Why Do We Need Activation Functions?
In general, a standard neuron learns a weight and a bias, which are used to transform its input into its output.
But a neural net made up entirely of these neurons is essentially a single linear function, there is no point.
An activation function is responsible for deciding to “activate” certain nodes; turning them on or off.
With an adequate net architecture, this introduction of nonlinearity will allow our net to go from a simple linear function to a universal function approximator!
What Does an Activation Function Look Like?
Simplest activation: 0 or 1 if the output passes a certain, learned threshold.
Problem: makes it difficult to learn weights.
Why? Backpropagation relies heavily on gradients to learn weights, which are non-existent for this activation function.
So we need activation functions that provide useful gradients...
Sigmoids are popular because they are both nonlinear and differentiable. They squash the input into a value between 0 and 1, similar to a boolean function.
However, the output is always positive, which may not be desirable.
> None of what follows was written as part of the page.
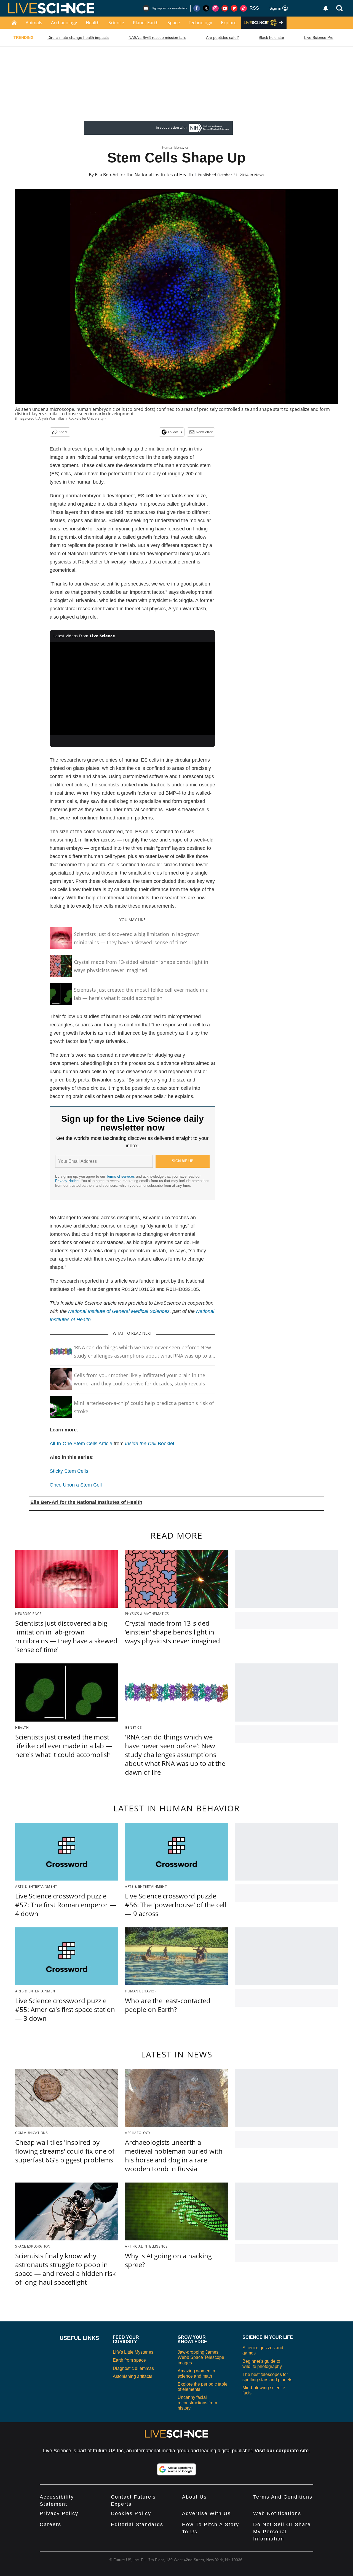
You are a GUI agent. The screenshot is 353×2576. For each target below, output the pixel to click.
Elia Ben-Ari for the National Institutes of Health (144, 175)
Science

Tanh activation is similar to sigmoid, but is centered about 0 (range is [-1, 1]), solving the problem of positive-only outputs.
Similar to convolutional layers, a sliding window is used, usually 2x2.
But both activations have the vanishing gradient problem; towards the extremities of their outputs, they become flat, making the gradient vanish and preventing weights from being updated.
The ReLU
ReLU and Leaky ReLU
The Rectified Linear Unit (ReLU) is both nonlinear and differentiable.
The ReLU function is just max{0,x}; it will pass the input if it is positive, and 0 if not.
This ensures that the gradient exists for values larger than 0 (see image).
However, if the input is lower than 0, it may again result in a dead neuron that no longer learns.
Leaky ReLU fixes this by adding a small gradient below 0, giving the neuron a chance to revive over time if the backpropagation wills it do so.
Softmax
Returns a vector that sums to 1.
Useful for outputting probabilities for multiple classes, i.e classifying an image as a type of animal.
However, some frameworks choose to stick to independent logistic classifiers (sigmoids) to dispense probabilities for each class, such as YOLOv3.